Unfortunately, based on the brief description that you have given, I don’t understand the problem that you are trying to solve or how factor analysis can be used. Can you provide some additional details?

Charles

Do you have any examples of forecasting/predicting future events using factor analysis?

Sorry, but I don’t have such an example.

Charles

Thank you so much for making this website, great information and great statistical tools!

Wow, this series was really helpful for me, too. I was away from my SPSS program and needed to run an analysis with Excel. Wasn’t sure how, until I came across this page. Thank you.
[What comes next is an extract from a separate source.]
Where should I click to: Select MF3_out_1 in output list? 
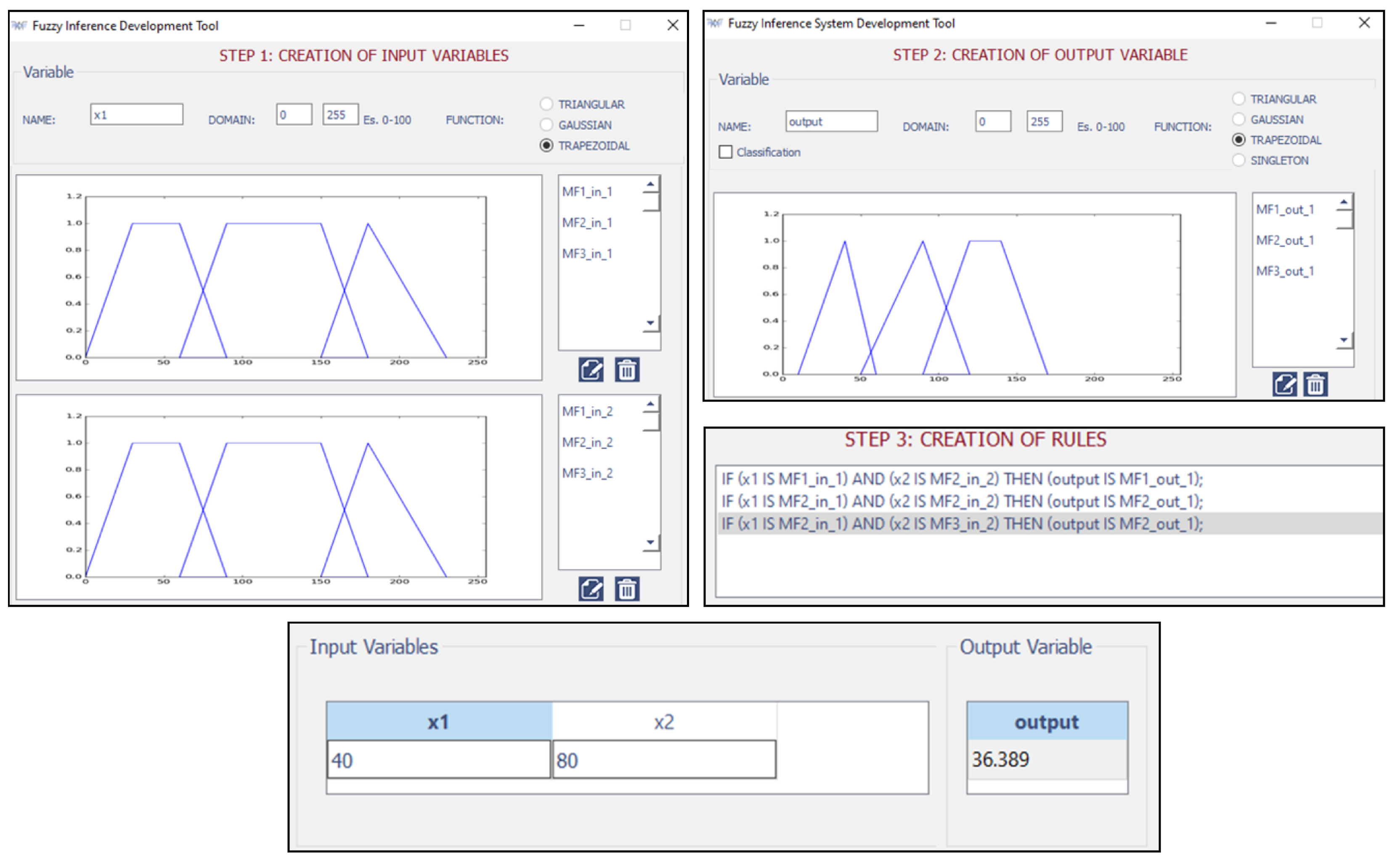click(x=1285, y=271)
Could you please explain how I can calculate the reliability Alpha from the outcome of a Likert-scale type questionnaire? The likert -scale range is 1 to 5 and there are four sample companies involved. I will highly appreciate your response.

Bob,

I provide such an example in Example 4 of http://www.real-statistics.com/reliability/cronbachs-alpha/.

Charles

Hi,

First Thanks for your amazing site. I’m so lucky to find it. it really really helped me. I introduced it to my friends and they liked it too.

Second the above link for “linear algebra background” doesn’t work. Please make it work.

http://www.real-statistics.com/multivariate-statistics/factor-analysis/linear-algebra%E2%80%A6actor-analysis/

Hamed,

Thanks for bringing this to my attention. I have now made the correction. I am very pleased that the site has been useful to you.

Charles